Several people started arguing at once, but Hakeem held out a hand for quiet. “One difference is, we’re much more organized. Can I prove it this minute? No, but wait and see.”
“Let’s talk about something else,” said Eunice Paulson, who was married to Little Ru. Together they owned a successful construction company that worked with Craig Balboni’s union. “Hey, Ags!”
From two tables away, Agatha Raines heard her name called. “Hey Eu!” she called back, and the two friends laughed.
“How’s the little prophet?” Eunice yelled.
The little prophet was the nickname everyone had given to Samuel, Agatha and Rudy’s adopted little boy, now eighteen months old. They had tried and failed for years to get pregnant and remained over the moon about the adoption.
Agatha shrugged and held both palms in their air, close to her sides. “Doin’ the best I can.”
The men at Rudy and Agatha’s friends’ tables argued passionately about sports and even more passionately about sports betting, which was newly legal. Most of them also participated in a constantly-moving poker game, usually sponsored one way or another by Rudy himself.
“C’mon, man,” Big Ru was saying. “They made the playoffs last year and they’ll make a run this year. Trust me.”
“I do trust you,” LaChance Williams, who was married to Keisha, said. “But the Knicks are done. They won’t make the playoffs, and you can take that to the bank.” The hubbub around the table had quieted as he spoke. LaChance was a successful banker and investor who was known for only making predictions when he was certain of the outcome.
Several men immediately reached into their pockets for their phones and opened their betting apps.

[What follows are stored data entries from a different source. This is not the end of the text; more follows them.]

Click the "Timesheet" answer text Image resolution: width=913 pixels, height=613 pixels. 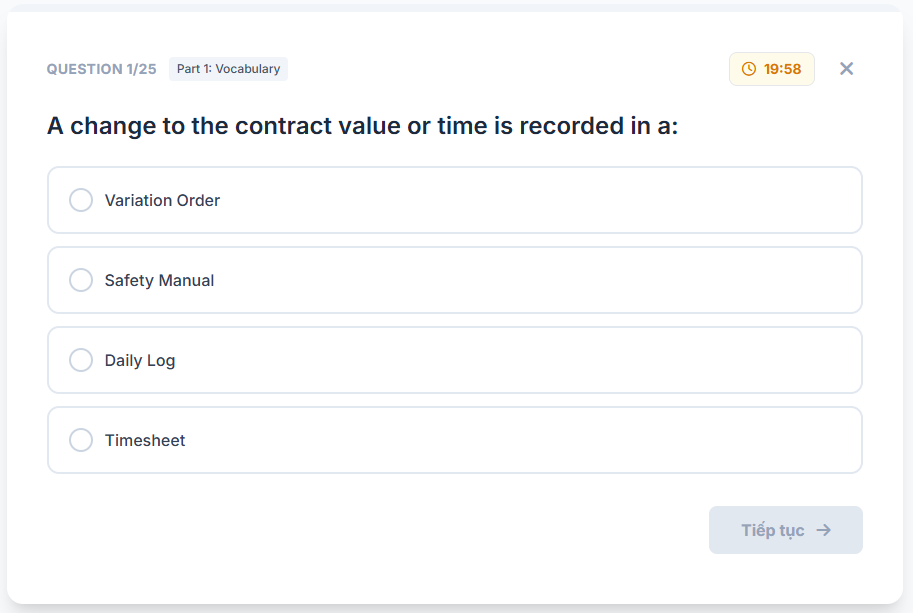[145, 440]
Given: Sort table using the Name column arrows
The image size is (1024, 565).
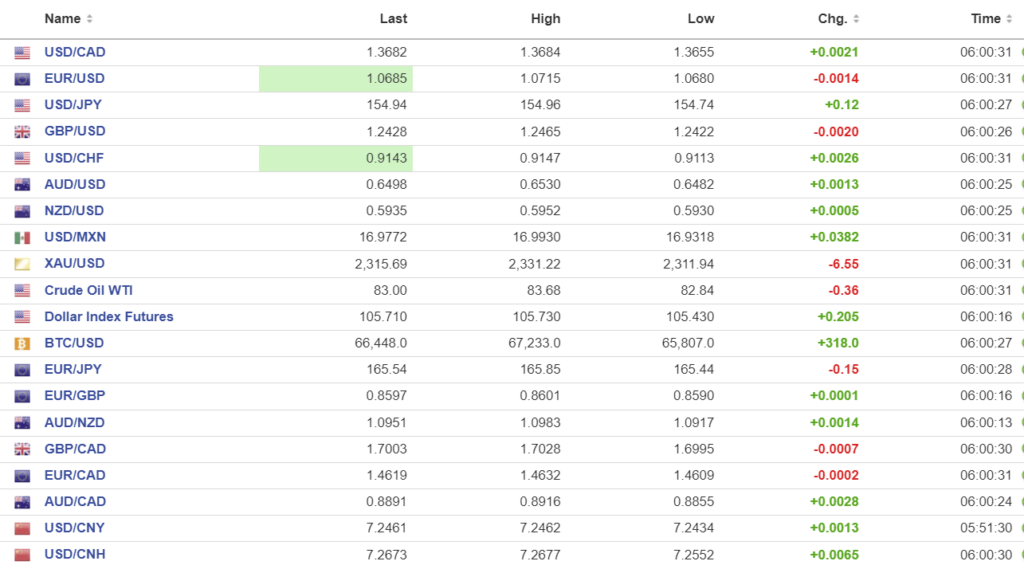Looking at the screenshot, I should (90, 19).
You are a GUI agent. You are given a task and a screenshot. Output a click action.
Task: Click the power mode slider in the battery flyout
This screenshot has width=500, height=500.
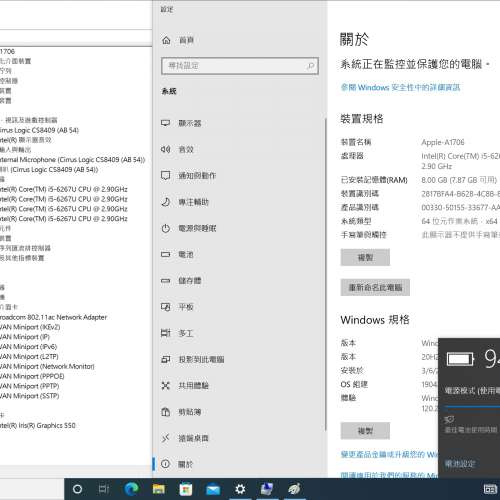click(x=472, y=407)
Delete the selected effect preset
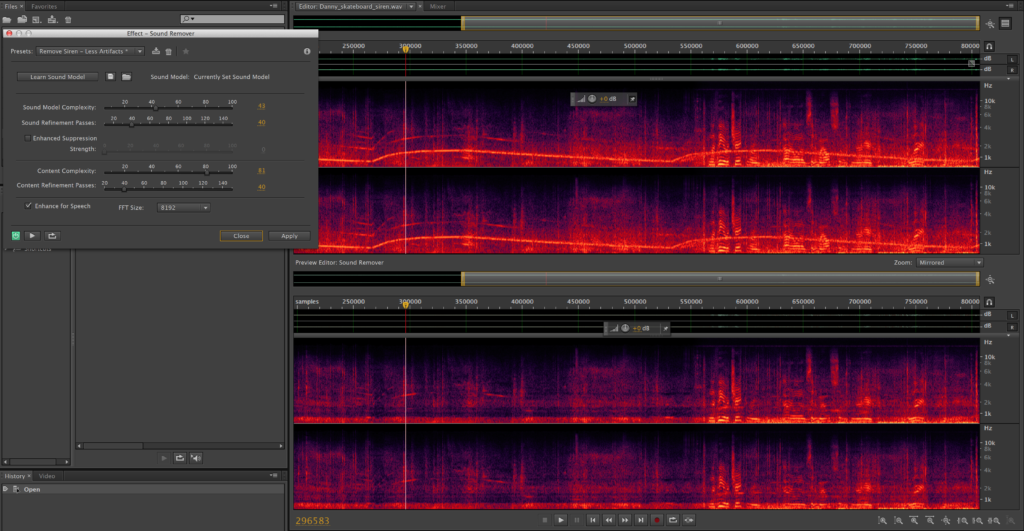The width and height of the screenshot is (1024, 531). (x=168, y=51)
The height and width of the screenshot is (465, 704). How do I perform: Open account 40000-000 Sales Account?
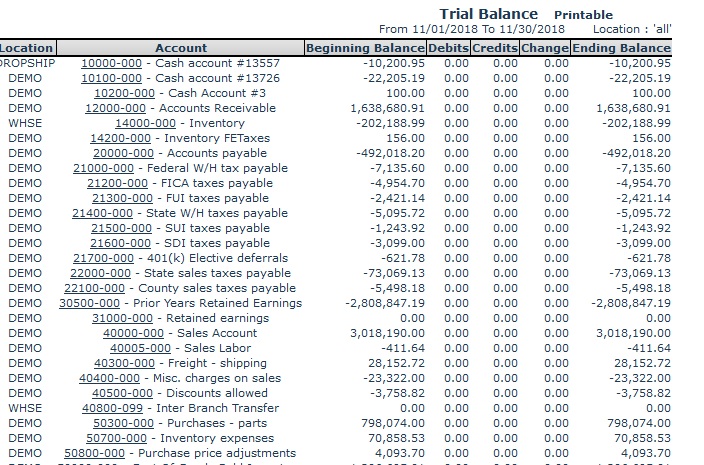(x=133, y=333)
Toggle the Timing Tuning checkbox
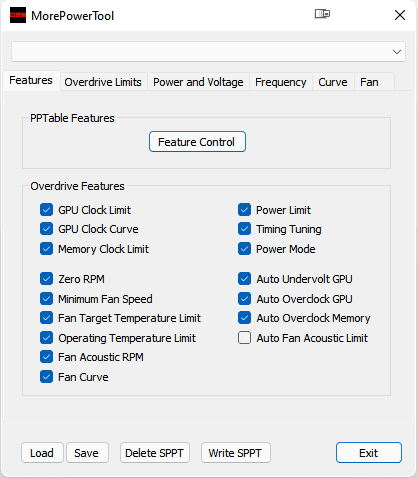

At another table, some of the women were cooing over the new hairstyle of Shanice James, a hair colorist and West African beauty, with satin black skin and confident, sedate features. She was the queen of all she saw, and the queen now sported a daring faux-hawk that was universally examined and approved.
A sweet voice began to sing a familiar song and the entire bar hushed as Kelvin Franklin began his performance. The few in attendance who had never heard the beloved local performer and friend to many were momentarily startled into believing that the late Marvin Gaye himself was in attendance or was somehow performing from beyond the grave.
As everyone agreed that things truly were not “what they used to be,” Twirly McTeague, a white woman known as a “hippy chick,” despite being in her late forties, began to dance—spinning gracefully between tables, her red and yellow dress whirling around her as she moved, her arms undulating like independent ethereal beings.
Martine Franklin, Kelvin’s wife, joined her, dancing in place with a sweet, placid smile. While her day job was senior project scientist at a well-respected engineering firm, her nights saw her as the unofficial, beloved centerpiece of the crowd at Rudy’s Bar.
• • •
You had given a lot of thought to your next visit to the hospital. You had to choose the diseases, which would have to be virulent and deadly. You had to acquire and contain the pathogens and determine a means of transmission. Your work would be the contributing, determining factor in multiple patients’ outcomes and the fallout would be felt far beyond the patients and their families. Justice.